▸ The problem
Beneath this line is the data. Output exactly the lines from the line with "Instruction: Click the Method column header" to the line with "This screenshot has height=420, width=700.", both ends included, and nothing more.

▸ Data excerpts
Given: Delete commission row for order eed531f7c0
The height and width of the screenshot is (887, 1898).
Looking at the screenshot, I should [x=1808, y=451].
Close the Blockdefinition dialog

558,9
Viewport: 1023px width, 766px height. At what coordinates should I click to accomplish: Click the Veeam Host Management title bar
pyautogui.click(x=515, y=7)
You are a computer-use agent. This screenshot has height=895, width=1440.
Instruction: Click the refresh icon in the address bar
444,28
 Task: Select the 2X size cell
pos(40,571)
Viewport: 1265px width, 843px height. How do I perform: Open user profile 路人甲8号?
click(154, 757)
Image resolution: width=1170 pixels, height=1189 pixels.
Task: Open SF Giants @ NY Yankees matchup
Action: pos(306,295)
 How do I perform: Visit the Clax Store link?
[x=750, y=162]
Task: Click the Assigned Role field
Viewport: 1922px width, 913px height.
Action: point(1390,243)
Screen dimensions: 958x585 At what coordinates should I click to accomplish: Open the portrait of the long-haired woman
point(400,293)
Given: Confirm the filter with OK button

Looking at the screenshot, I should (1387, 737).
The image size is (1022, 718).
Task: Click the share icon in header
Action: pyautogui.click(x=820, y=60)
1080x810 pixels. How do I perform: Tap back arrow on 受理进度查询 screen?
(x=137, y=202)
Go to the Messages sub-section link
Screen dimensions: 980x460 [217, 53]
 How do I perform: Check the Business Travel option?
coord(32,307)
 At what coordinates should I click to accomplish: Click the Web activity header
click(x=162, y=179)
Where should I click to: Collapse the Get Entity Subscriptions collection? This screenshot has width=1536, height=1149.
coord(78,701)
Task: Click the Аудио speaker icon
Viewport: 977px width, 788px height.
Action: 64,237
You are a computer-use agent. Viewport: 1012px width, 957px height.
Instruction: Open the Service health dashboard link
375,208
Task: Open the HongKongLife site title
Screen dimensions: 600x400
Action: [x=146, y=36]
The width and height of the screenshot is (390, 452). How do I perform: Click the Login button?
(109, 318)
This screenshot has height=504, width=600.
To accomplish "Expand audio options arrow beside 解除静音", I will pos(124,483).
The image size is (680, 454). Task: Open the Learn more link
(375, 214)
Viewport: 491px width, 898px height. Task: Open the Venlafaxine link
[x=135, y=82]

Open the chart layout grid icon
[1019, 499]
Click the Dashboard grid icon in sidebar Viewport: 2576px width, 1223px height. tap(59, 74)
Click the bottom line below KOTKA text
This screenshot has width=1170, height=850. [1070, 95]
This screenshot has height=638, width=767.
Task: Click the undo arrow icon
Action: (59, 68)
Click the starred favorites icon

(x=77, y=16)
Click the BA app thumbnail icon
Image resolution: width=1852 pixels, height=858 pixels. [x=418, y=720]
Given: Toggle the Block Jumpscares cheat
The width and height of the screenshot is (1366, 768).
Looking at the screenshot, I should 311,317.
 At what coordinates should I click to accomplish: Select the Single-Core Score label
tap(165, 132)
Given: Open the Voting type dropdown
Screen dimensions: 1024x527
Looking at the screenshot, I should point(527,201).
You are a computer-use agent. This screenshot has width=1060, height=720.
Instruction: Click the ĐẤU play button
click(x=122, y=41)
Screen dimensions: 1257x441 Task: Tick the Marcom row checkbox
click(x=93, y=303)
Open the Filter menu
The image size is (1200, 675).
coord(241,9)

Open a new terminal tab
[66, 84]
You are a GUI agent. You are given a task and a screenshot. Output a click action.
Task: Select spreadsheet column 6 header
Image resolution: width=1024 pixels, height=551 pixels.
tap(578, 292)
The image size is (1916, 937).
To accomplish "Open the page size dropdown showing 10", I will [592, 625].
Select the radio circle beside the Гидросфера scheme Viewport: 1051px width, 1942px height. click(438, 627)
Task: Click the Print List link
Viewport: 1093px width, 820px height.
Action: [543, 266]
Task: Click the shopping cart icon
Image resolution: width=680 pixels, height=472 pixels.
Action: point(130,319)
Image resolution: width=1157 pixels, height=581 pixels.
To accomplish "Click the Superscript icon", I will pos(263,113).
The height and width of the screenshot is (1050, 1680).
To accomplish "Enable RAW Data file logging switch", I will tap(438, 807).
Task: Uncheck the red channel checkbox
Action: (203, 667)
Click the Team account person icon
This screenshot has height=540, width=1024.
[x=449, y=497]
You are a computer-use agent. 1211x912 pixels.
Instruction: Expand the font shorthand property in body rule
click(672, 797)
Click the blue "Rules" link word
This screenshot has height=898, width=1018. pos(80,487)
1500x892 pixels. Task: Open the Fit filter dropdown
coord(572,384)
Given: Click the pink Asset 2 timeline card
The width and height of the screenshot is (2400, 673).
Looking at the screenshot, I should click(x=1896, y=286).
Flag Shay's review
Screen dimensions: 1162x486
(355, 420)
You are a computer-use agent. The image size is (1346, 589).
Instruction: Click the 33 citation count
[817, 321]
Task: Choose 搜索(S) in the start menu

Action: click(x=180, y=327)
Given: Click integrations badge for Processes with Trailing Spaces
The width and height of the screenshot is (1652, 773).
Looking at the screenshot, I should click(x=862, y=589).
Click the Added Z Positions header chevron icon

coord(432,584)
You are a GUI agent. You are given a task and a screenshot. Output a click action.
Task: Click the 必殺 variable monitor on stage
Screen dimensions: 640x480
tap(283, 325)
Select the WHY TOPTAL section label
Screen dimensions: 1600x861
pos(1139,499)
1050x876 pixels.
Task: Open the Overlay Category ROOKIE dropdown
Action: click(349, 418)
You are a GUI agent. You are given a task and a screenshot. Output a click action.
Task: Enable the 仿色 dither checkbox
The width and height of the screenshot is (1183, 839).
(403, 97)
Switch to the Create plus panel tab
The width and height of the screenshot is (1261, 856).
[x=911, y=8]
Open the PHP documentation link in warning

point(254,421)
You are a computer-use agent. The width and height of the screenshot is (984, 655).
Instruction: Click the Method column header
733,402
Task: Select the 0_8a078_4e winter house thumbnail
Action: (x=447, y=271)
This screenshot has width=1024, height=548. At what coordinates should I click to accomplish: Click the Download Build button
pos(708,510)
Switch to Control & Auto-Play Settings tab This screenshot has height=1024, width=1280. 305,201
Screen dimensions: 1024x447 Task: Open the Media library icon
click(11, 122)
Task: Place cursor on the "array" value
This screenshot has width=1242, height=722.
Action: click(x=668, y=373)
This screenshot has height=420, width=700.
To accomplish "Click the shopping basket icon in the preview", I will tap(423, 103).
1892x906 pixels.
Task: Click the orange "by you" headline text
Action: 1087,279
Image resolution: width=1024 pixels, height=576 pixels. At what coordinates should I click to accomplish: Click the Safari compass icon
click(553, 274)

▸ Exercise answer
Instruction: Click the Method column header
733,402
Task: Select the 0_8a078_4e winter house thumbnail
Action: (x=447, y=271)
This screenshot has width=1024, height=548. At what coordinates should I click to accomplish: Click the Download Build button
pos(708,510)
Switch to Control & Auto-Play Settings tab This screenshot has height=1024, width=1280. 305,201
Screen dimensions: 1024x447 Task: Open the Media library icon
click(11, 122)
Task: Place cursor on the "array" value
This screenshot has width=1242, height=722.
Action: click(x=668, y=373)
This screenshot has height=420, width=700.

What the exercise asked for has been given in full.